Wie schaut es mit dem Lärmschutz aus? Gerade an einem schönen Wochenende ist die Armada der Motorräder auf der Alpenstraße weithin zu hören.
Wenn wir einen Fahrer erwischen, der seinen Auspuff manipuliert hat, dann ziehen wir ihn auf der Stelle aus dem Verkehr. Aber das geht eben nur mit den schwarzen Schafen. Ist ein lauter Auspuff eingetragen oder sogar serienmäßig, können wir leider nichts machen.
Es gibt Pläne für ein Fahrverbot für Motorräder an Sonn- und Feiertagen. Ergibt das aus Ihrer Sicht Sinn? Oder verlagert sich das Problem dann nicht einfach auf andere Tage?
Eine solche Regelung ist sicher eine Überlegung wert. Allerdings würde ich sagen, dass sich 90 Prozent aller Motorradfahrer an die Vorgaben halten – und dann mitbestraft werden würden, nur weil sich eine Minderheit nicht korrekt verhält. Solche Kollektivstrafen sind meiner Meinung nach nicht richtig. Aber ich muss das zum Glück letztlich nicht entscheiden.
Sie sind früher selbst Motorrad gefahren. Hat es Sie auch manchmal gejuckt, ordentlich Gas zu geben?
Nein. Ehrlich gesagt war ich ein sehr langsamer Fahrer und habe das Dahincruisen genossen. Ich hatte aber auch nicht die Maschine, um schnell zu fahren. Das ist bei mir aber auch schon 15 Jahre her.
Aber Sie können dieses Verlangen nachvollziehen?

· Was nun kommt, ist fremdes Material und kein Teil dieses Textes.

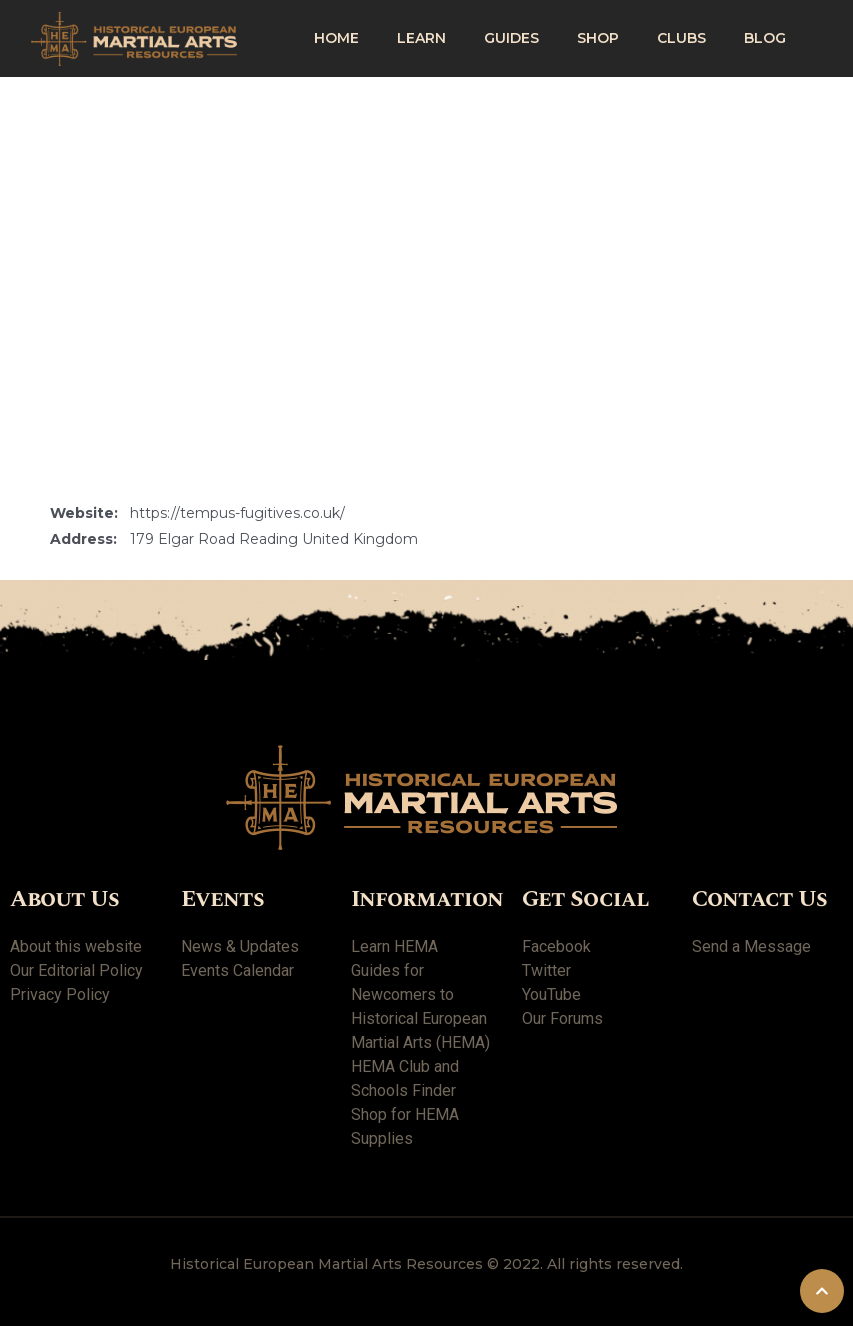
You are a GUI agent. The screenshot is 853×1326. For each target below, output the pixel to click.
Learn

Ich kann es nachvollziehen. Schnell fahren zu wollen ist ja auch okay – aber nicht zu schnell. Man muss sich an die Verkehrsregeln halten. Wer seine Grenzen und die seiner Maschine ausloten will, für den gibt es in Deutschland oder im Ausland genug Möglichkeiten auf speziell abgesperrten Rennstrecken. Dafür ist im öffentlichen Verkehr kein Platz.